Together with close friend Anirban Lahiri, Bhullar will represent his nation for the first time at the $8 million event at the iconic course where he enjoyed a top-10 finish at last week's Australian Masters.
"I've got family who came down from Brisbane last week and my parents are here as well from India this week. They do travel once in a while to watch me play and it'll be good to play well in front of them at such an important event," said Bhullar, who is a four-time Asian Tour champion.
"I played really good here last week. I was feeling high on confidence and I'm sure that confidence will help me. I just want to focus on the next four days. The sky is the limit. This is my first World Cup and I'm really excited," he said.
"We went for qualifying a few years ago and just missed it. It's a great sense of achievement for team India.
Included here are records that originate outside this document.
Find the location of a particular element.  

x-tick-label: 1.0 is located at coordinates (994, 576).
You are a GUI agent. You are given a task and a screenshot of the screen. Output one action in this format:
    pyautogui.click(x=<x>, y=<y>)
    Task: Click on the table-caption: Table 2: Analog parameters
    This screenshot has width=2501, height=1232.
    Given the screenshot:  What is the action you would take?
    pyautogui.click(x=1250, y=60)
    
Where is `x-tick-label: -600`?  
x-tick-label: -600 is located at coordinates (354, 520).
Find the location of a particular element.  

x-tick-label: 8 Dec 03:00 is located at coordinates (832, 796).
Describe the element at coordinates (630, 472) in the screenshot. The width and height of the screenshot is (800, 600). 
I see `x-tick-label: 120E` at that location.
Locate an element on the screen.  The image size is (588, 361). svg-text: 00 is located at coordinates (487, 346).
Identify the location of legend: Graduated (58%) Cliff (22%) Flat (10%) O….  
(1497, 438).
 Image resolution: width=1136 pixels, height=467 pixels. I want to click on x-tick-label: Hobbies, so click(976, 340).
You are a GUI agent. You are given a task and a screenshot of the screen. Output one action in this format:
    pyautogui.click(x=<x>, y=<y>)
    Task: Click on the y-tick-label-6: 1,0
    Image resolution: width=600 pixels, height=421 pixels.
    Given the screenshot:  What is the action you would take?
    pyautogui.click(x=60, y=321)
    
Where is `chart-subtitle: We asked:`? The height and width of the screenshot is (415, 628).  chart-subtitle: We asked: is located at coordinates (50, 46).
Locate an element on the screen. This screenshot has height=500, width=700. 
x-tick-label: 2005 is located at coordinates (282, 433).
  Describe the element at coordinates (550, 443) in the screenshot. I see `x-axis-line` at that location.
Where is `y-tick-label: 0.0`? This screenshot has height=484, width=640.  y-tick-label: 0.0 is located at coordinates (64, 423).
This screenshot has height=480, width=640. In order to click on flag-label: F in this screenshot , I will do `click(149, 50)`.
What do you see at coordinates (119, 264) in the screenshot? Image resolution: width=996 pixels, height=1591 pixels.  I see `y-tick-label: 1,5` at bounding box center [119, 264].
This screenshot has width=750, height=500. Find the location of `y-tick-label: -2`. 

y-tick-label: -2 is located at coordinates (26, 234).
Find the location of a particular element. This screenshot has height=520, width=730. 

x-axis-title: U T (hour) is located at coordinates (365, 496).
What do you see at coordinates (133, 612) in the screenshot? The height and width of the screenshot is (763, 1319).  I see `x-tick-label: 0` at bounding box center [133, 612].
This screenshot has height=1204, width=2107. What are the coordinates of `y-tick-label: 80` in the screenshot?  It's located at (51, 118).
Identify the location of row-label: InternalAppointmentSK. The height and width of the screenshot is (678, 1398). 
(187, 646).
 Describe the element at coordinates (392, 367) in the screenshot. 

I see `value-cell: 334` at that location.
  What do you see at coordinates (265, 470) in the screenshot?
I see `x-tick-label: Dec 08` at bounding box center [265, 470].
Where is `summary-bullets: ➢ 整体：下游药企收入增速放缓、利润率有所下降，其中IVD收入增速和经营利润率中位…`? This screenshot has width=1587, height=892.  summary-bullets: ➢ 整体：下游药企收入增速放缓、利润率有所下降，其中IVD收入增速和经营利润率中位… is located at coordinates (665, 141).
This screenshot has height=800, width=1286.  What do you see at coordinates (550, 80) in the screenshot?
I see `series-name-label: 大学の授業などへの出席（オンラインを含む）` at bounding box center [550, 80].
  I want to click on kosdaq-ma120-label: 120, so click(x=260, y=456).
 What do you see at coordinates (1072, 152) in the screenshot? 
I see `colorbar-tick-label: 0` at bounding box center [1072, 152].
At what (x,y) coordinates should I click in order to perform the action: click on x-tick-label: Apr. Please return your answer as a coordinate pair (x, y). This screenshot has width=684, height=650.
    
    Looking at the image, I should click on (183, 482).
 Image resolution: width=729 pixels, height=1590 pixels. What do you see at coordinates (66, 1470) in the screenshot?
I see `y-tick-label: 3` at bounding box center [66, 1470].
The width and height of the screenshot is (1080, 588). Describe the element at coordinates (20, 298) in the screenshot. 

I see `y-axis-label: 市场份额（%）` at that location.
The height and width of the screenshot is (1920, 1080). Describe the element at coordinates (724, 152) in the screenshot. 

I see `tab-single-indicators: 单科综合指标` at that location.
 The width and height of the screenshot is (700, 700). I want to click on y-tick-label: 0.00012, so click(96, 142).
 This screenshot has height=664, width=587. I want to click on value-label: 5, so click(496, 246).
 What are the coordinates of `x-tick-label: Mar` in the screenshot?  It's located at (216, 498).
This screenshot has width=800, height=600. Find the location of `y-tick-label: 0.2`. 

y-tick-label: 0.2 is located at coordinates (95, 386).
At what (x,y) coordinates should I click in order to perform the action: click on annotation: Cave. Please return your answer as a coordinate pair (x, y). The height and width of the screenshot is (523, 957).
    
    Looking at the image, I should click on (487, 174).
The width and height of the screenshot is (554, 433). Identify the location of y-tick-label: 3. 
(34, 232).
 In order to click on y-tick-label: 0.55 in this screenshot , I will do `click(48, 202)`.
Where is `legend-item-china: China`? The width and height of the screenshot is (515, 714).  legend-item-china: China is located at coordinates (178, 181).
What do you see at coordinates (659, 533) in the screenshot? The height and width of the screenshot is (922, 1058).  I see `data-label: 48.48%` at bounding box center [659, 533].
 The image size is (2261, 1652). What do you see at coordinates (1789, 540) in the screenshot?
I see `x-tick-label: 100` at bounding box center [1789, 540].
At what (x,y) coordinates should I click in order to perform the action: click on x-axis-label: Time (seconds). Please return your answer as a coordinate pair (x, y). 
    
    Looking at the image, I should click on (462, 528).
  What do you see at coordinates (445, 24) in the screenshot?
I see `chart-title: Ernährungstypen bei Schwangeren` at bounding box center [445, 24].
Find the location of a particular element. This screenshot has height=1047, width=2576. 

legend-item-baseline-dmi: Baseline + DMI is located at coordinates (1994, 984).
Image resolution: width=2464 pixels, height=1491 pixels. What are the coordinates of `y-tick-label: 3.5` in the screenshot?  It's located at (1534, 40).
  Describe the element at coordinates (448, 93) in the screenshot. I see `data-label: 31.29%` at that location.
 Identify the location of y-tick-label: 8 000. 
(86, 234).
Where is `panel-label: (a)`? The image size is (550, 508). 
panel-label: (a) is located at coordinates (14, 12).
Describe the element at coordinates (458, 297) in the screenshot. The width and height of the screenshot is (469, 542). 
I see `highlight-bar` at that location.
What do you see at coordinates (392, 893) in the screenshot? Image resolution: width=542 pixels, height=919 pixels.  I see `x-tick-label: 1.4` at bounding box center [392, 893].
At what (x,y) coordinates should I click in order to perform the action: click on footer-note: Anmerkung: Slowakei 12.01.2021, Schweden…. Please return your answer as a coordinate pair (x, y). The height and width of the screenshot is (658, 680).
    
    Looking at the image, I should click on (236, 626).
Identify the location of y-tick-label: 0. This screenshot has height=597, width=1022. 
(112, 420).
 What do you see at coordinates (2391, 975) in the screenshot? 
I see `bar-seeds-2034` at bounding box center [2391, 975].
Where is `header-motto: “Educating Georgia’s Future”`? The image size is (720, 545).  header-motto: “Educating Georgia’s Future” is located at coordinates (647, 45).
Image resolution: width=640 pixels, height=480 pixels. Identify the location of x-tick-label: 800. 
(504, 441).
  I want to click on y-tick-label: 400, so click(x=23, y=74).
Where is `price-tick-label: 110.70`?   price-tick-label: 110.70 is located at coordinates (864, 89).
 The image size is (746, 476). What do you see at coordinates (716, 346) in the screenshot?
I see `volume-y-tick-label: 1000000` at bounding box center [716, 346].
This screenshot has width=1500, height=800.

Anirban and I have grown up together in the amateur ranks and we represented India in quite a few international events, so it's good to be here together."
Lahiri didn't enjoy a good outing at the par-71 Royal Melbourne last week, missing the cut after failing to come to grips with the quick greens.
"It's probably the quickest greens that I've ever played on. The biggest challenge would be around the greens, getting into the right spots. You could be five or 10 feet away and have no chance of making a two-putt unless it goes in," said Lahiri, who is a three-time winner on the Asian Tour.
Like Bhullar, Lahiri is also making his debut in the tournament which will offer $7 million in the individual category and $1 million for nations which consist of two players.
Lahiri was delighted to line up alongside many of the game's top players in the elite field who include an in-form Adam Scott of Australia, Graeme McDowell of Ireland, Spaniard Miguel Angel Jimenez, Denmark's Thomas Bjorn, Italian Matteo Manassero, Korea's K.J. Choi, Kiradech Aphibarnrat of Thailand and American Matt Kuchar.
"I think Royal Melbourne is a very unique golf course, not one of the long courses in the world but it's a mix between a parkland course and a links course, especially the bunkering. It's very windy and challenging."
"Hopefully, can get into a good start this week. Gaganjeet had a great last week with a top-10. He's obviously got a hang of the course and we're looking forward to combining our scores well," said Lahiri.